Is there a Debian-specific solution, or a generic linux solution?
Even pointing me in the direction of the appropriate documentation would be great.
Thanks!
Last edited by Bremsstrahlung; 09-27-2005 at 11:15 AM.
Buying more RAM can do wonders for old hardware. If that's not an option, then use lightweight programs.
You can install at first just the Debian base system. After setting up the base system (adding a firewall and making sure that everything works), you can install x-window-system-core, aterm, and some light window manager, like icewm, fluxbox or wmaker (you can install several window managers and test which one you like best). I use wmaker with fbpanel.
With wmaker and fluxbox (but not with icewm) you can use "dockapps" -- more or less useful small programs that don't eat too much RAM. I use wmbutton as an application launcher, mixer.app to adjust sound volume, wmcdplay to play CDs, mountapp to mount partitions and removable media, and wmshutdown to halt or reboot system (wmshutdown needs setting UID for /sbin/shutdown before it works).

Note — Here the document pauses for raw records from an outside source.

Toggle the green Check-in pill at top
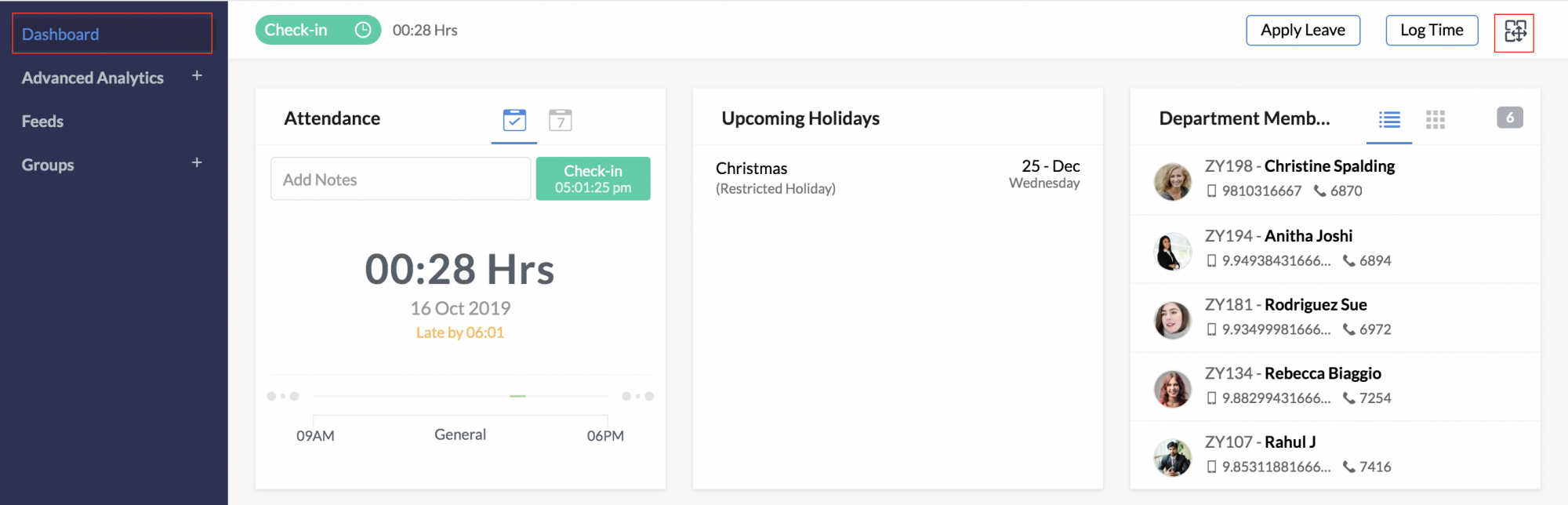The width and height of the screenshot is (1568, 505). coord(318,30)
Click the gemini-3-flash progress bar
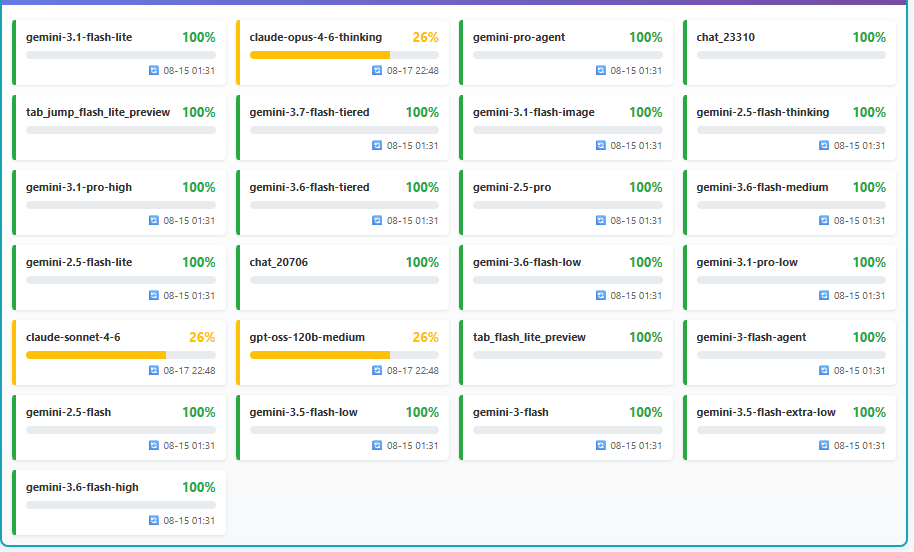Viewport: 914px width, 552px height. [x=568, y=430]
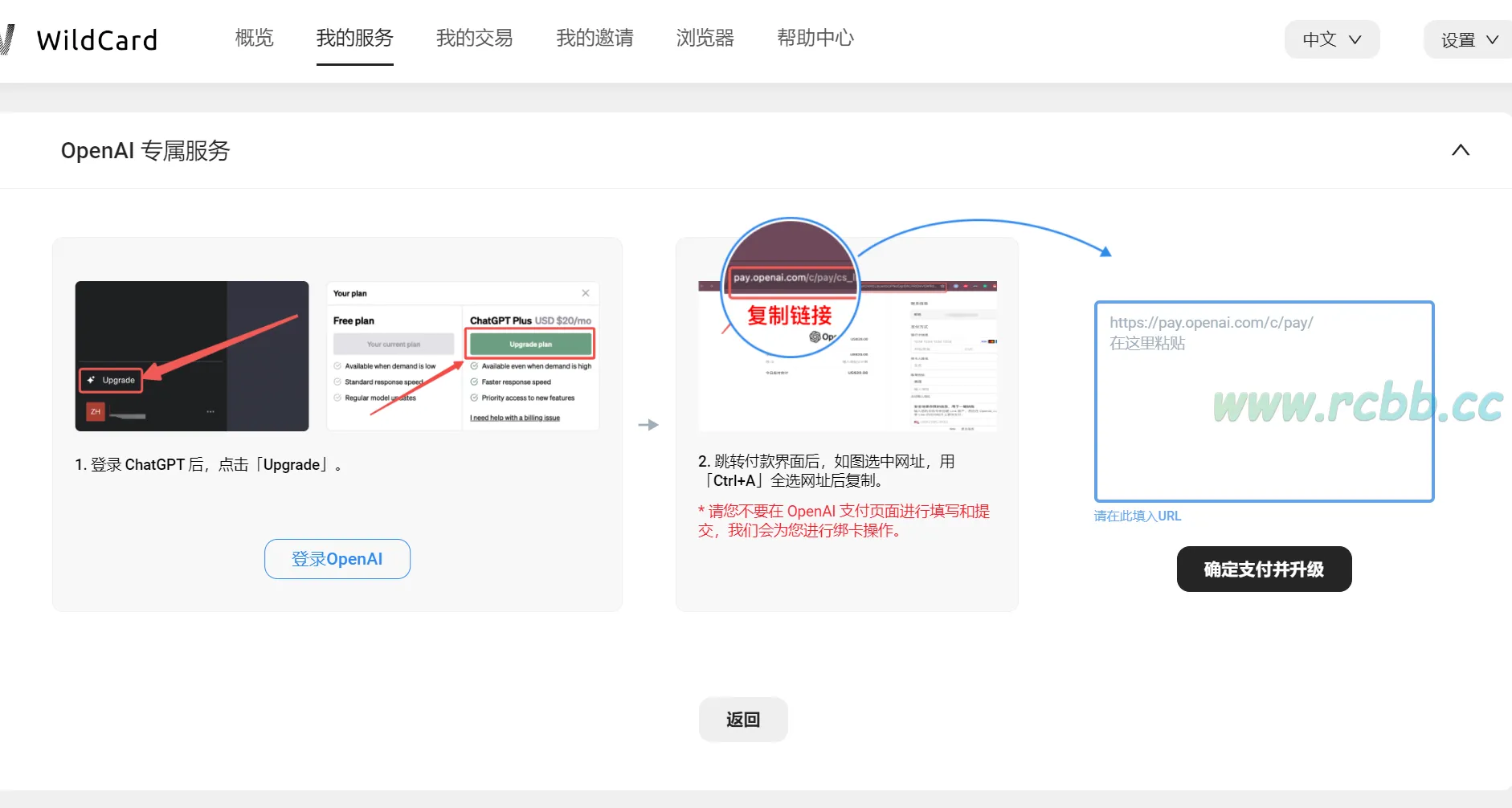Click the 登录OpenAI button
The image size is (1512, 808).
coord(337,559)
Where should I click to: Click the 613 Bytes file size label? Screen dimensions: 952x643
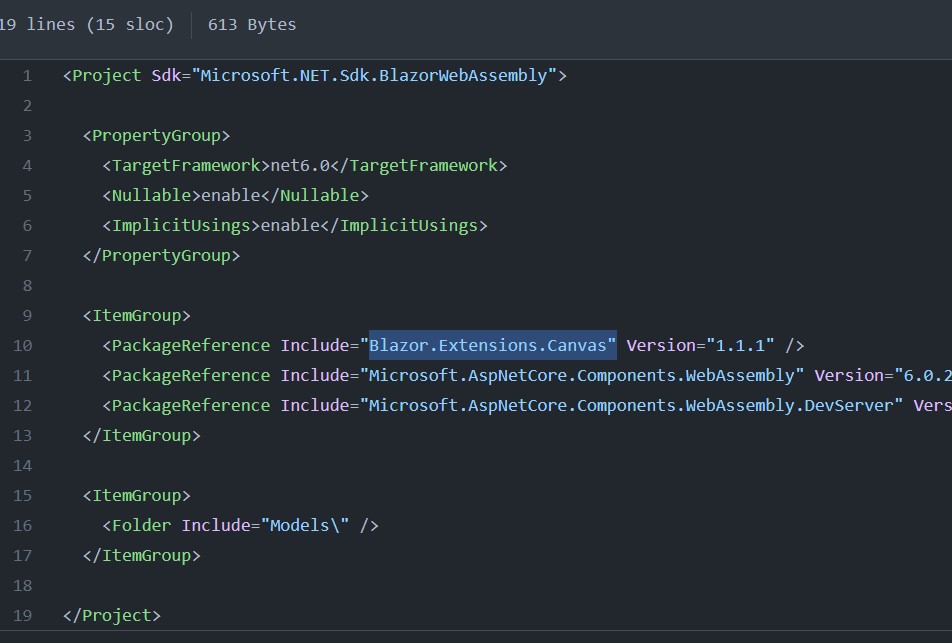252,25
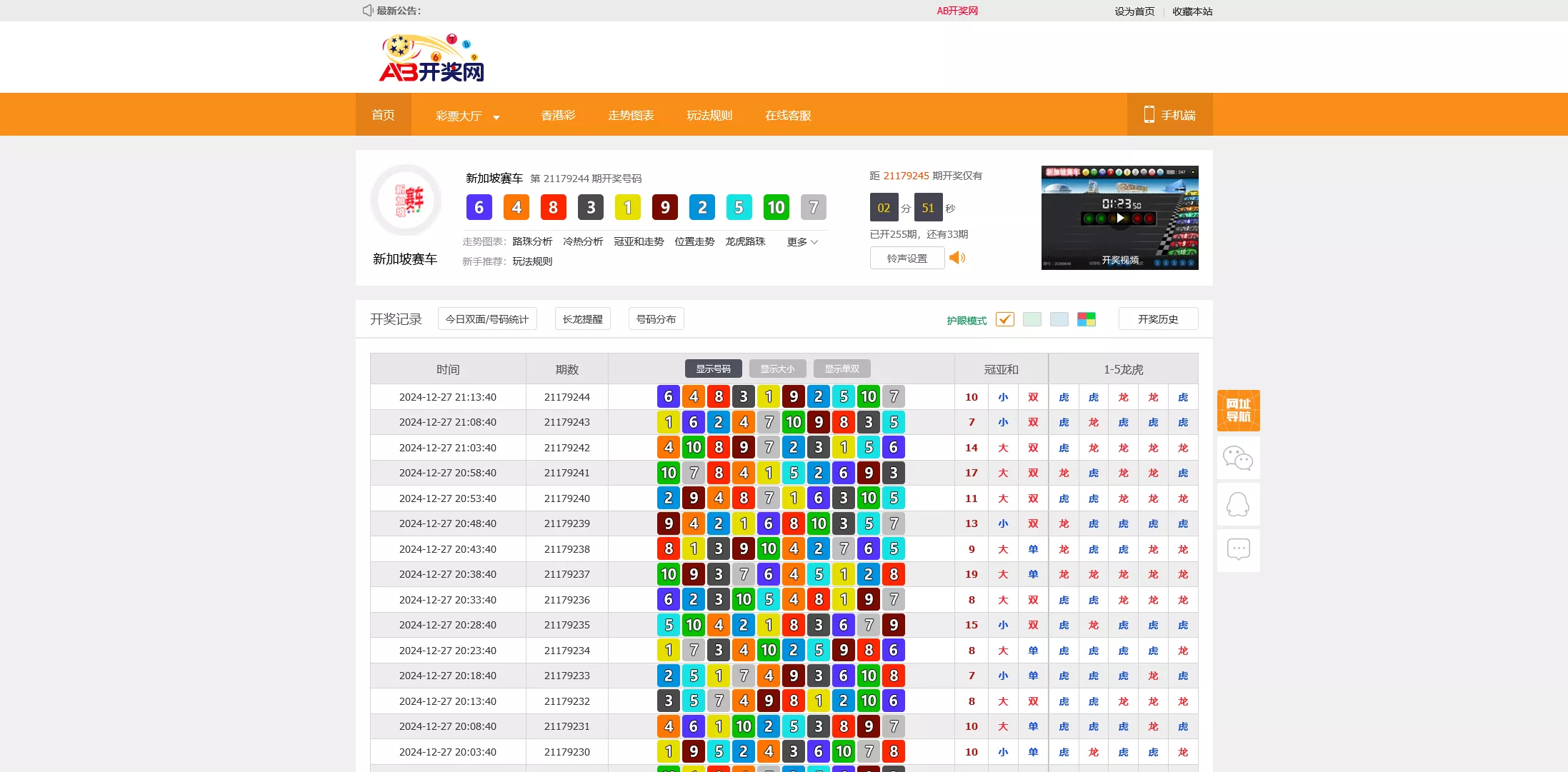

For web browsing you can use opera instead of firefox, and for e-mail sylpheed instead of thunderbird. Opera is not available from official Debian repositories but the opera web site has a deb package that you can download.
Abiword is a usable wordprocessor and leafpad a light text editor. You can use mc (Midnight Commander) or emelfm as a file manager. Mc is a terminal program that you can run in aterm and emelfm is a GUI program.
Xmms is a music player, gqview an image viewer, and xpdf-reader a pdf viewer.
In Debian you can do many things in terminal -- for example, aptitude is a powerful terminal frontend for Debian's package manager and abcde is an easy command line script for ripping CDs.
Thanks for all the info, guys! This is EXACTLY what I was looking for. The changing a window manager is what I figured it would come to, but I was unsure of the Debian specifics in doing so.... this definitely has me pointed in the right direction. I started trying IceWM today, and i t's pretty good.